• [Problem details]: Swap every "screenshot" in the data below for "screen capture", keeping the rest of each line unchanged and leaving out the pictures.

• [Information shown]:
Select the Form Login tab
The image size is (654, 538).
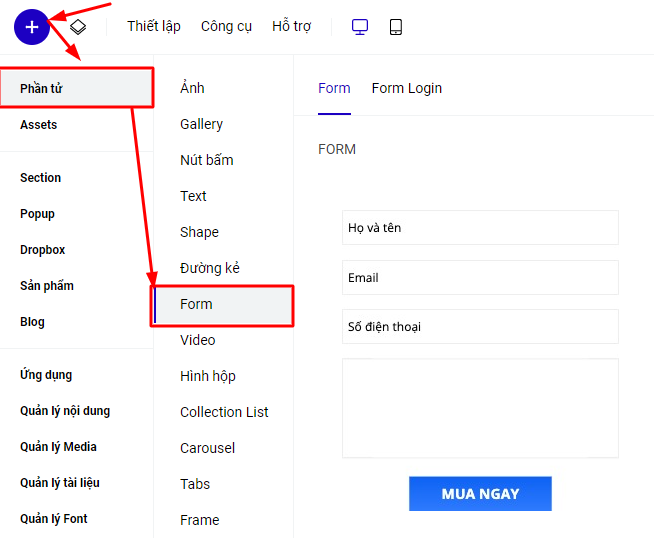pos(406,88)
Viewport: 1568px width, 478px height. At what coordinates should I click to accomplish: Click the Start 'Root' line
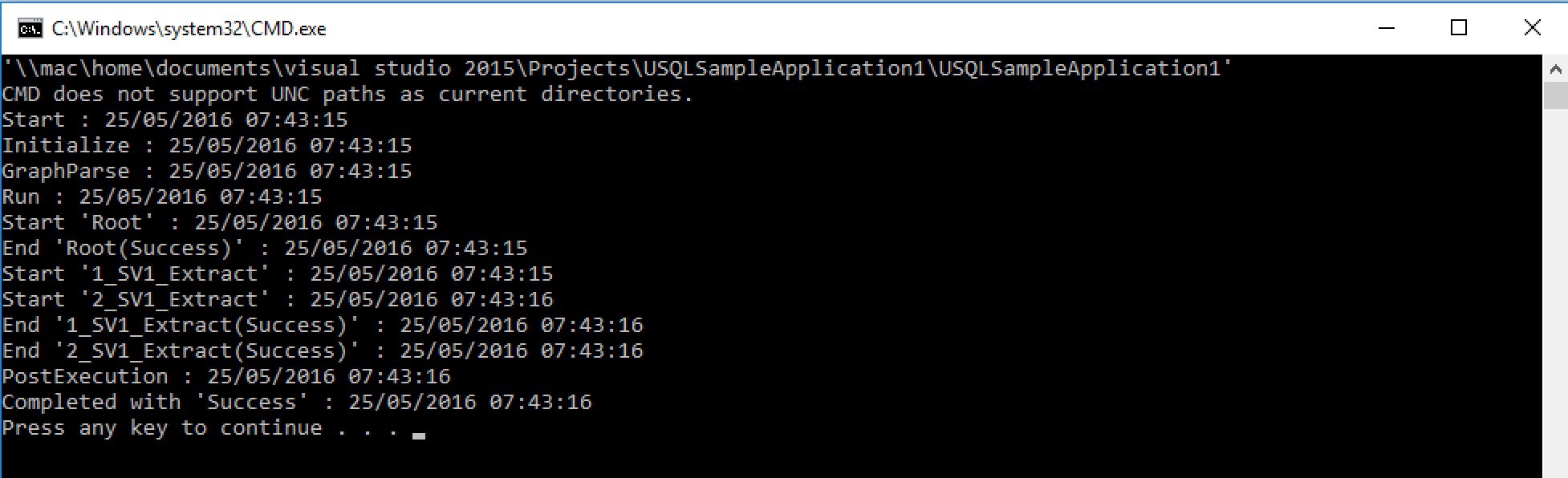click(x=219, y=222)
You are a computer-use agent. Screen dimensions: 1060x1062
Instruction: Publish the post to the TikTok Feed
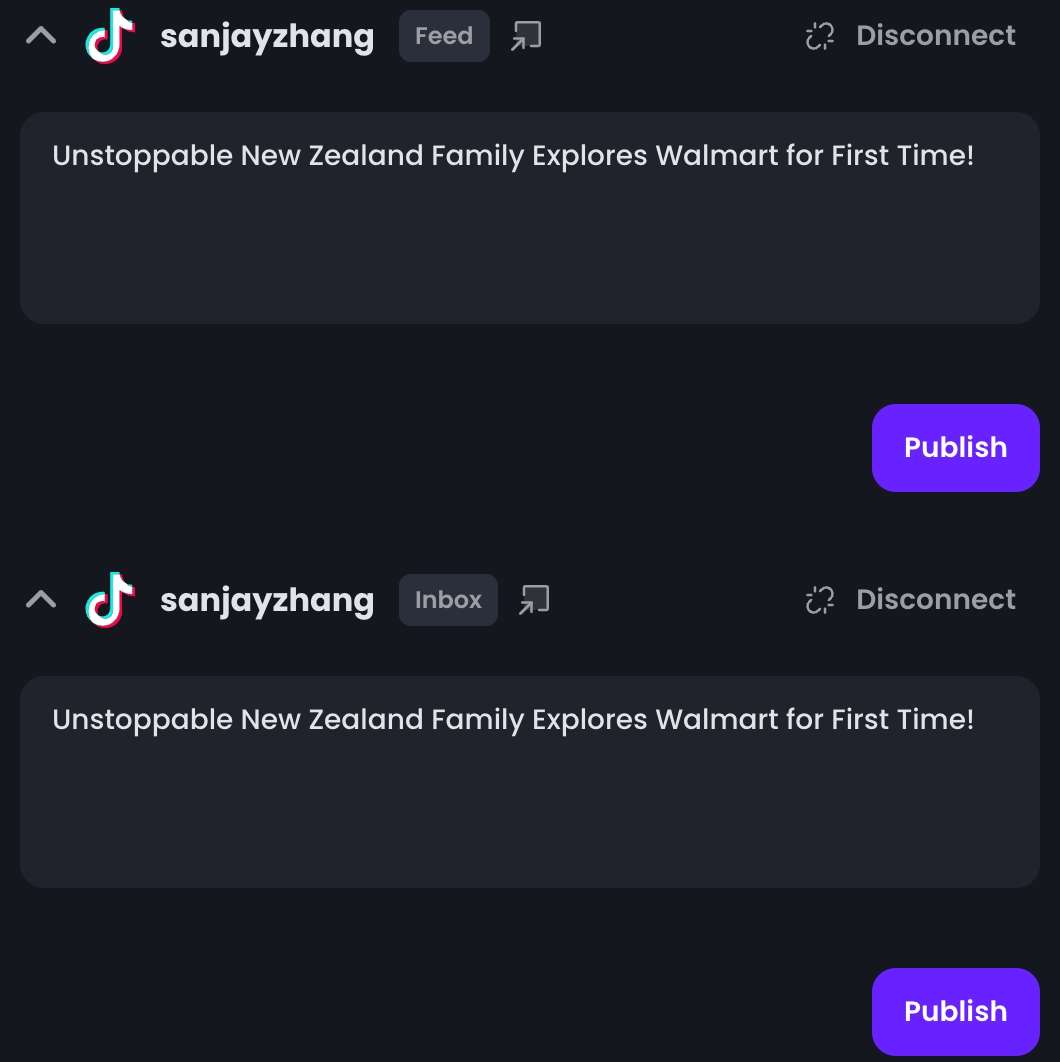pyautogui.click(x=955, y=448)
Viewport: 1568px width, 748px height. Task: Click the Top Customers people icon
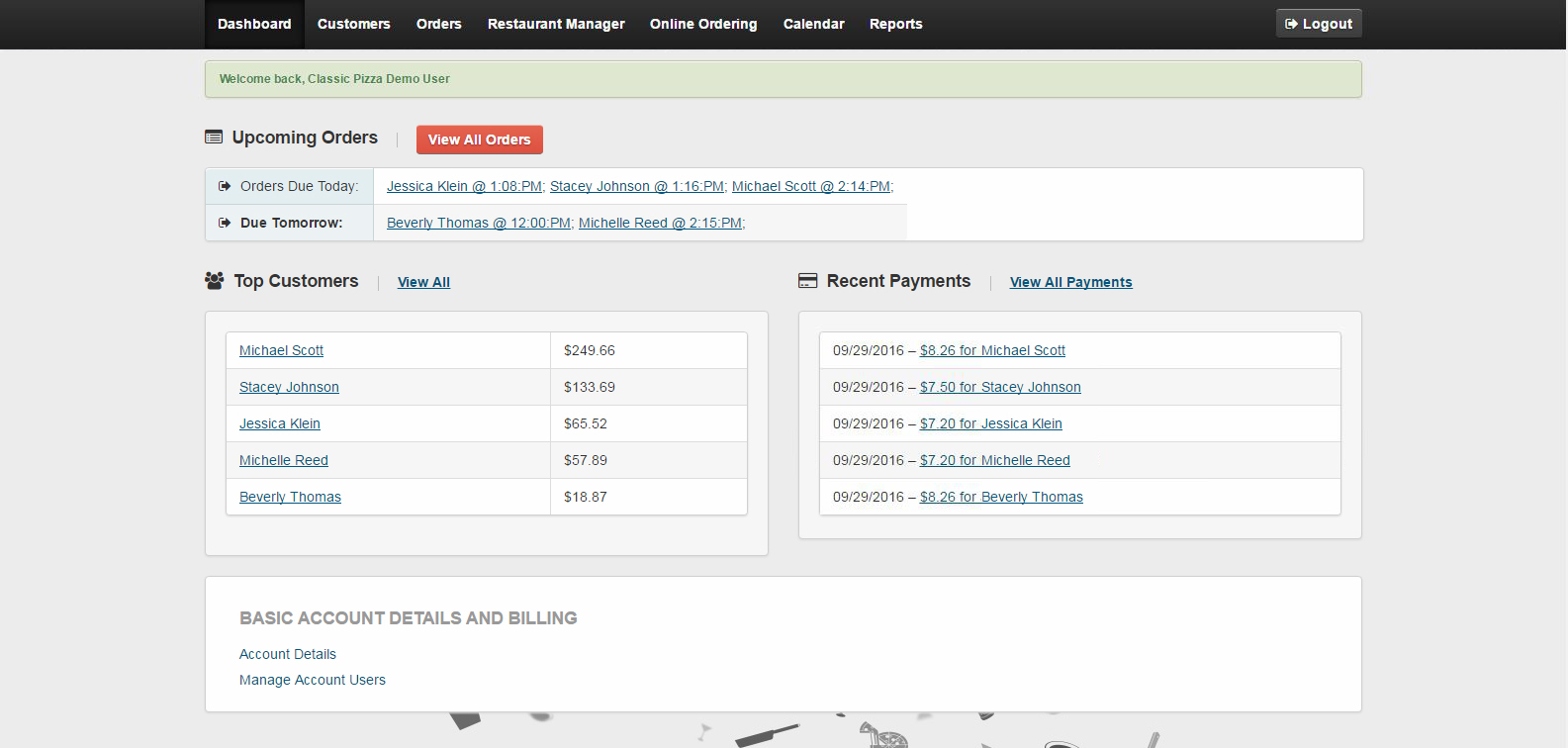(x=214, y=281)
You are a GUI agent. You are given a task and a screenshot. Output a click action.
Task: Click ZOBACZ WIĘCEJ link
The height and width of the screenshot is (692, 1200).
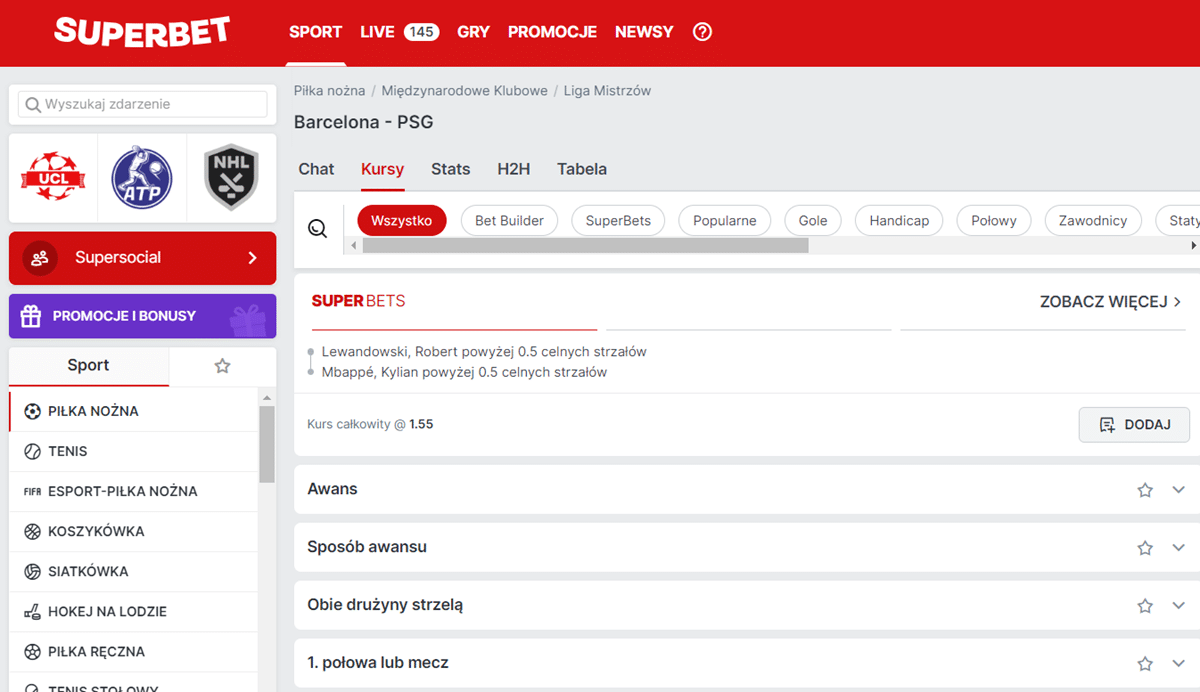(1109, 301)
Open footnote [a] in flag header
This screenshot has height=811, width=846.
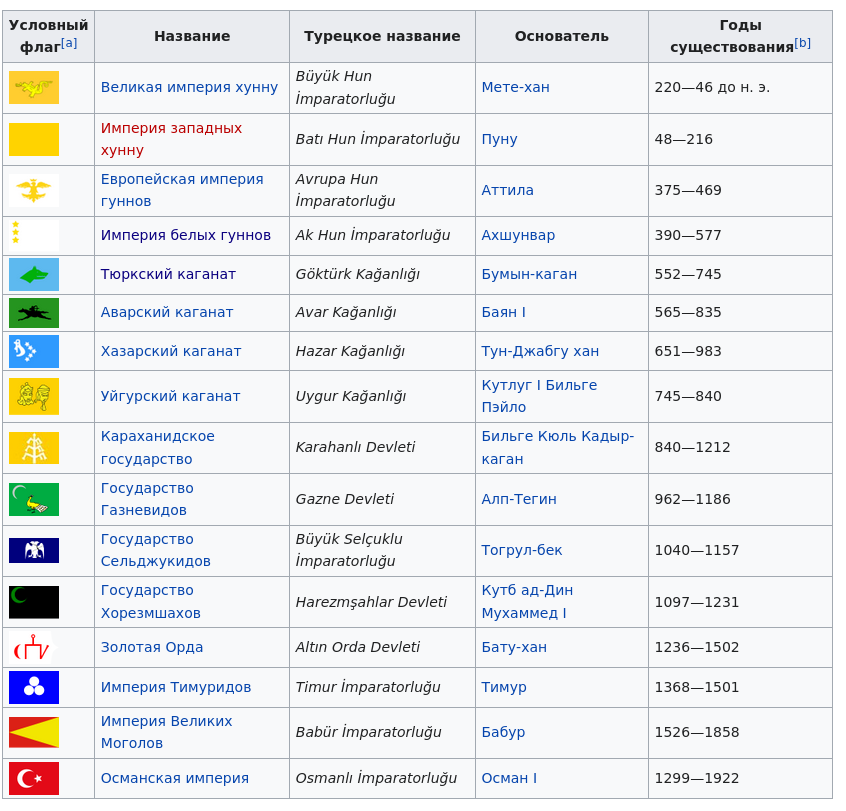coord(69,43)
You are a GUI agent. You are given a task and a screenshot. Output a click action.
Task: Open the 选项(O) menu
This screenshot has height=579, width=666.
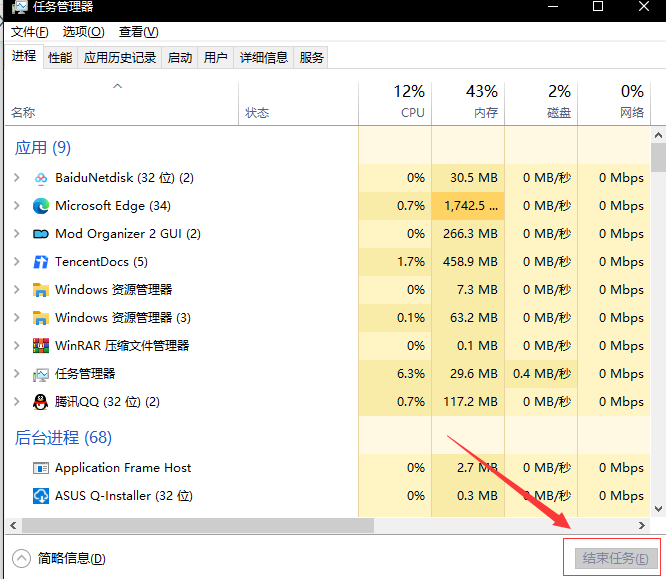83,32
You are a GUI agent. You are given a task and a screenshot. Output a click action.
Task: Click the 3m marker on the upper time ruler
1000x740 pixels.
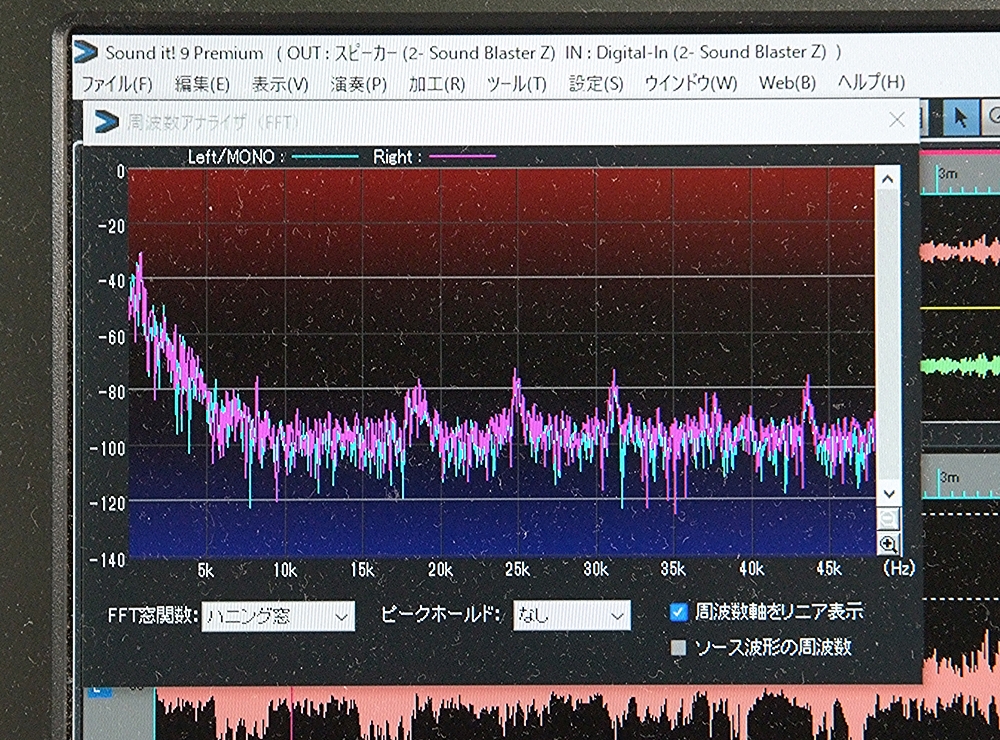[x=948, y=175]
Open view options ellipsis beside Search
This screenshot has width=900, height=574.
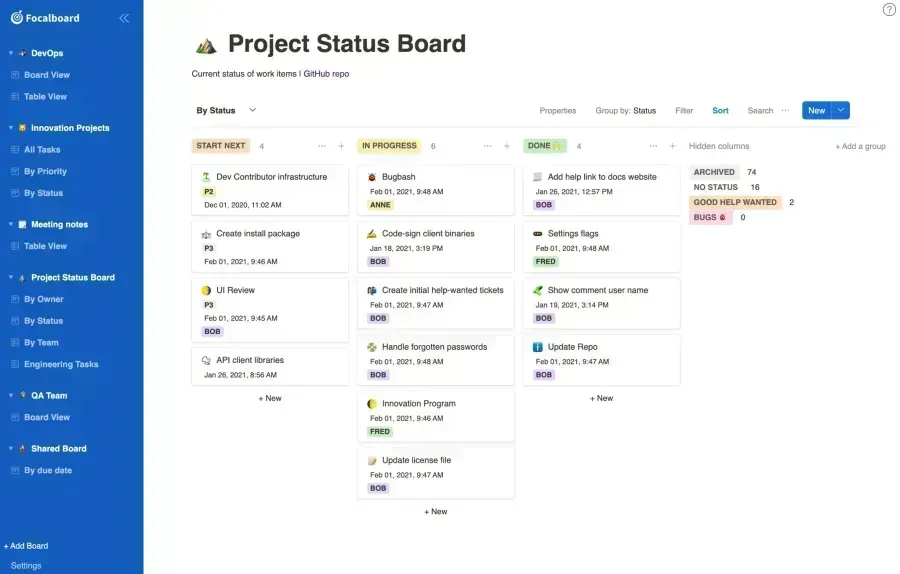[x=785, y=110]

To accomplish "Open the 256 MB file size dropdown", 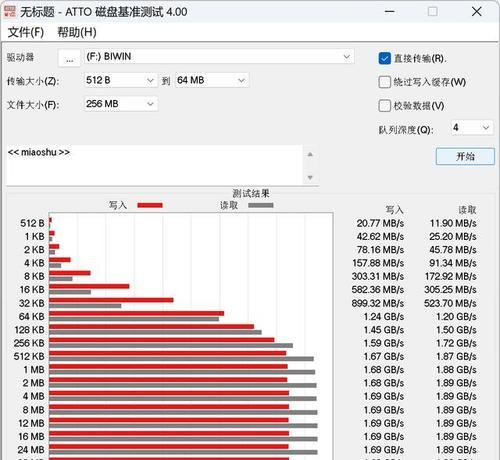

• [Task solution]:
Select the Form Login tab
The image size is (654, 538).
pos(406,88)
Viewport: 1568px width, 478px height. At what coordinates should I click to accomplish: Click the Start 'Root' line
click(x=219, y=222)
You are a computer-use agent. Screen dimensions: 1060x1062
Instruction: Publish the post to the TikTok Feed
pyautogui.click(x=955, y=448)
Viewport: 1568px width, 748px height. Task: Click the Top Customers people icon
(x=214, y=281)
You are a GUI agent. You are given a task and a screen capture. Output a click action.
Task: Click ZOBACZ WIĘCEJ link
The height and width of the screen capture is (692, 1200).
(1109, 301)
Open footnote [a] in flag header
This screen capture has height=811, width=846.
coord(69,43)
You are a GUI agent. You are given a task and a screen capture. Output a click action.
Task: Open the 选项(O) menu
This screen capture has height=579, width=666.
83,32
You are a GUI agent. You are given a task and a screen capture. Output a click action.
Task: Click the 3m marker on the upper time ruler
1000x740 pixels.
[x=948, y=175]
Open view options ellipsis beside Search
This screen capture has width=900, height=574.
[x=785, y=110]

To accomplish "Open the 256 MB file size dropdown", 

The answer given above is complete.